Preliminary inner city plans revealed

    From left, HWCP company directors Scott O'Donnell and Lindsay Thomas, Batchelar McDougall Consulting director Graham McDougall and Buchan Group architect James Burgess at a media briefing at Invercargill's Meccaspresso last week. Photo: Sanda Jukic

    TWO Invercargill heritage-listed buildings are destined for demolition as part of the proposed plans for an inner city block set for redevelopment, tenants were told at a briefing last week.

    “We are not wanting to fight heritage, but there have got to be some trade-offs,” HWCP director Scott O’Donnell said.

    HWCP Management Ltd, which owns all but three properties in the block between Tay and Esk Sts and Dee and Kelvin Sts, plans to build a multi-million dollar covered complex for retail, entertainment and hospitality, encompassing the block.

    HWCP is a joint venture between Invercargill City Property Ltd, owned by the Invercargill City Council’s Holdco and HWR Property Ltd, part of HW Richardson Group, set up last year to advance developments in the CBD aligned with the Southland Regional Development Strategy.

    Mr O’Donnell said the Kelvin Hotel, the restored Bank of New South Wales building and Reading Cinemas would be retained, but all other buildings in the block, including the heritage-listed Government Life building on the corner of Esk and Dee Sts and the former Southland Times’ building, would be demolished.

    Engineers estimated it would cost $1.4 million to retain The Southland Times’ building facade, he said.

    The facade incorporated into the Spotlight building on Leven St was an example of how badly it could look, he said.

    “It looks plain stupid and doesn’t add value. That will be what will happen with The Southland Times’ building. It wouldn’t relate to anything else in the block.

    “Could we not spend that $1.4m somewhere else in town and do a better job?”

    The Government Life building, like many in the inner city, had not been well-maintained, was below building standards and would likely collapse in an earthquake, Mr O’Donnell said.

    “The Government Life building is so far gone, it is unrepairable.”

    The preliminary plans include a new HWR tower, containing offices and apartments, a second office precinct, a medical centre, an up-scale food court/restaurant space, shopping centre with an anchor retail tenant and covered parking for 950 vehicles.

    Inner city project to increase foot traffic

    Mr O’Donnell said the ultimate goal of the project was to increase foot traffic in the CBD, and the two office towers and medical centre were key elements of the project which would bring about 1500 people into the inner city each day.

    The anchor retail tenant had not yet been finalised, he said.

    “There are no contracts at this stage. We are working with a large number of retailers to fill that space.”

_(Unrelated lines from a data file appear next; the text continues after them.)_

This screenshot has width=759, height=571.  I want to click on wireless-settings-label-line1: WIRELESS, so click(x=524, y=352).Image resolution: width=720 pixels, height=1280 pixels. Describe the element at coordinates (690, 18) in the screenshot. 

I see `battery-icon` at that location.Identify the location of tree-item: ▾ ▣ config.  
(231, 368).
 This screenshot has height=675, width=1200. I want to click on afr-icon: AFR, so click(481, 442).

    Mr O’Donnell said leases within the complex would range from $350-$700/sqm a year, which were comparable with retailers on the south side of Esk St who were currently paying about $250-$500/sqm, where there was little foot traffic.

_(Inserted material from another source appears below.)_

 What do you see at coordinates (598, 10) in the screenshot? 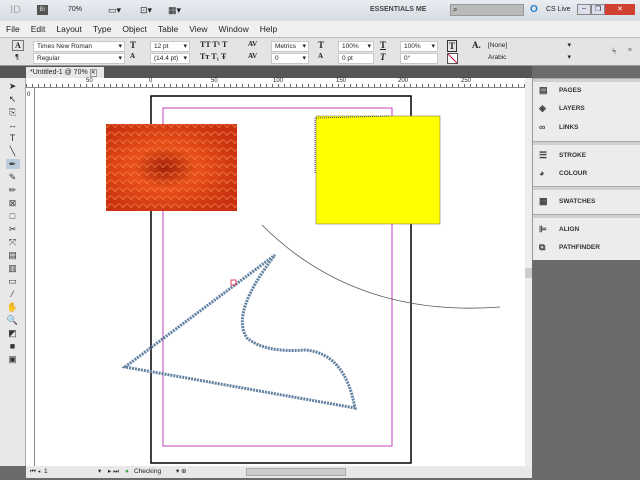
I see `restore-button: ❐` at bounding box center [598, 10].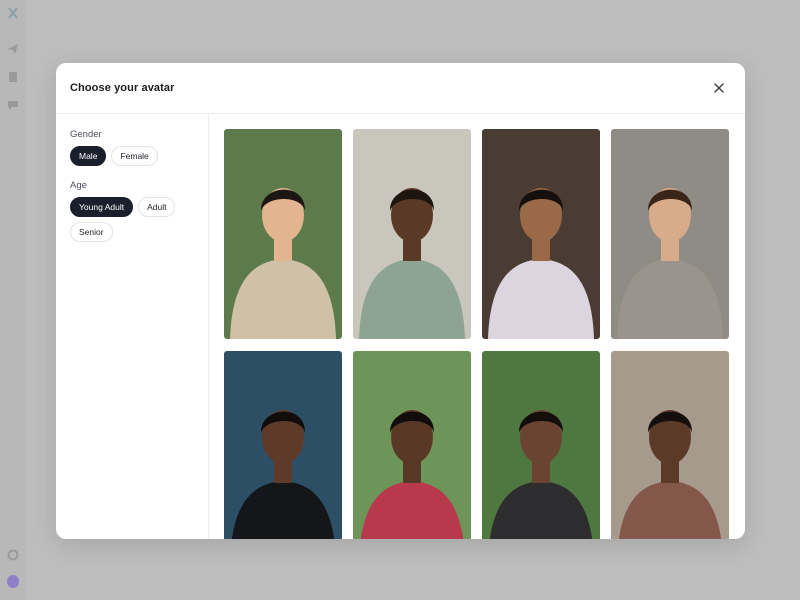  I want to click on age-senior-chip: Senior, so click(92, 232).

    Southland businesses would be incorporated into the complex “if possible”, but the development had to be commercial and a place which would bring something new and different to the retail experience, he said.

    The consultation and consenting process was expected to occur in June/July, with demolition expected to start later in the year and construction to begin mid next year.

    The first buildings were expected to be tenanted as early as 2021.